• _What is being asked_:
Count the lines of the material below that contain the string "center", with case counting. Reply with the number only.

[Stored items from a collection]

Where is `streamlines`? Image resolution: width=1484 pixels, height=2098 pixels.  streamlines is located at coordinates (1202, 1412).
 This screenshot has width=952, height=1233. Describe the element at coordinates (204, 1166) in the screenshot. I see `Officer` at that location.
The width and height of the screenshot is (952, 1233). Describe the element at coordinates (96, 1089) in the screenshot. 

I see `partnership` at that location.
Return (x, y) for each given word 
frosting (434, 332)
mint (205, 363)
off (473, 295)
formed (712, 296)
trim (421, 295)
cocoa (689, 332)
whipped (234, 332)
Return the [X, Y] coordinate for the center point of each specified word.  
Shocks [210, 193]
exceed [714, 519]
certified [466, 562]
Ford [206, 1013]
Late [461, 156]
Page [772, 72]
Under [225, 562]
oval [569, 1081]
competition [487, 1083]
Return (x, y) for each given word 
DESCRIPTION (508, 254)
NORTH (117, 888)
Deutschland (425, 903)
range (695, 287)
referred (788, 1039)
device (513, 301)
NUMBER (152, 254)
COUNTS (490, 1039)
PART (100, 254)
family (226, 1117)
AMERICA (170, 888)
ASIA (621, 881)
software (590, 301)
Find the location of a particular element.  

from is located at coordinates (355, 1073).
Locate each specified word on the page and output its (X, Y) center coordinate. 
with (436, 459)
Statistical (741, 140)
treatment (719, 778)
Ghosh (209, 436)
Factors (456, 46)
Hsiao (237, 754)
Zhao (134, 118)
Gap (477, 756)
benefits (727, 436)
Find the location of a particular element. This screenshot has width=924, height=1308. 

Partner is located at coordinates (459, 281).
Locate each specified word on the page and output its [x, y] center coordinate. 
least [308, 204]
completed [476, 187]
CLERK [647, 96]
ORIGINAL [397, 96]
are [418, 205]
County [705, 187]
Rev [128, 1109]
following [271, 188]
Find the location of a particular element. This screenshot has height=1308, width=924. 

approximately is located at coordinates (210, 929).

• _Written answer_:
3